Self explanatory. Anyone got a spot for a nutjob like me to come split gas and expence? My tanks are filled, my trigger finger is itchy.

Call me....(850) 777-1221


----------



## flynurse (Oct 9, 2007)

sorry i just now read this. i've read your posts and think it would be a kick in the ass to shoot some fish with ya. i know spearfisher and craasch know ya. i work with both of them at scared heart. i had nothing to do today either. just my dang luck. maybe next time.


----------



## FelixH (Sep 28, 2007)

Hey Clay, if you're really needin a fix, you can come dive my pond... it's stocked... and so is the beer fridge.


----------



## BADBOY69 (Oct 3, 2007)

Yeah, he and Brandy went w/ H20Armon outta Destin...I'm waitin' on the result post. :doh Went w/ H20 yesterday for a mess o' black and a grouper. Gawd, I hate work!


----------



## H2OArman (Oct 7, 2007)

Hey Guys 

We had a great time I'm going to post a report for the weekend.

P.S. Kyle Brandi found your shaft stuck in the liberty ship but he couldn't get it out


----------



## Clay-Doh (Oct 2, 2007)

Hey flynurse! We gotta get out soon before it gets to cold and have some fun!

Went out with H2OArmond, his friend Jay. Brandy and I drove over to Destin to go out with them, man, H2O's boat can haul some ass, even loaded with 12 tanks, 4 big guys, and gear!

Had a great time out, H2) has some underwater pics. I didn't see any big fish we were looking for, but H20 got a flounder, and Brandy cleaned up on some black snapper.

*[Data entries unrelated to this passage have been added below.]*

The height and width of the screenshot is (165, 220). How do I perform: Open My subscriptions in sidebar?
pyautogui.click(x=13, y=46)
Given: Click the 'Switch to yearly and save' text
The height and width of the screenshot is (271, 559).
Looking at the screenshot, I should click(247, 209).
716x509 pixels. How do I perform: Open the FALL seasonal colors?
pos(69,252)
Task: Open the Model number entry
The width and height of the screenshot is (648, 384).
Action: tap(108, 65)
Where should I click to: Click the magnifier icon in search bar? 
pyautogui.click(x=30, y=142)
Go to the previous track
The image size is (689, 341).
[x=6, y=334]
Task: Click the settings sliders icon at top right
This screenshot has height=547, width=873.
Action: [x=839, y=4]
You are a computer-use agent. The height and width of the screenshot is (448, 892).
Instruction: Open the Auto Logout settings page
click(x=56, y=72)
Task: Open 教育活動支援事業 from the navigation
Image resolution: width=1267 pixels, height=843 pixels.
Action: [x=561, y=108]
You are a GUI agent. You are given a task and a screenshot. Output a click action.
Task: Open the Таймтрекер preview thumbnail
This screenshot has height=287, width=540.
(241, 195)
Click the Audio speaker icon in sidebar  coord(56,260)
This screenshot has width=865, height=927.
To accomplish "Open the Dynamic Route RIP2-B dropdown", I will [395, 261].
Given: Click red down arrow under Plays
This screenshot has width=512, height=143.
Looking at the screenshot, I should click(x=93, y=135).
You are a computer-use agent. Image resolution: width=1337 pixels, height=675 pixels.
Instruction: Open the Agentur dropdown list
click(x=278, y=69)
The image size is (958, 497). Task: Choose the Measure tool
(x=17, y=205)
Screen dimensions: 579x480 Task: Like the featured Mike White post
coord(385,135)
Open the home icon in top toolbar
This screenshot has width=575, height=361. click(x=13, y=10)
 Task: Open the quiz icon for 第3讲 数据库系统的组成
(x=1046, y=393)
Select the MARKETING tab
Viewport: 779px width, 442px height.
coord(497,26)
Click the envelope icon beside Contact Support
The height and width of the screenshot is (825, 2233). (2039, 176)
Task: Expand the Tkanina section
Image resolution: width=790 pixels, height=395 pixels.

Had a ball though, cool wreckss to dive! Thanx man!


----------



## flynurse (Oct 9, 2007)

tried to go out yesterday with craasch. but we were getting the hell beat outta us. plus the bubble watchers weren't to kin on the rest of the ride out. so we turned back. but planning on going this weekend. maybe that east wind will quit.


----------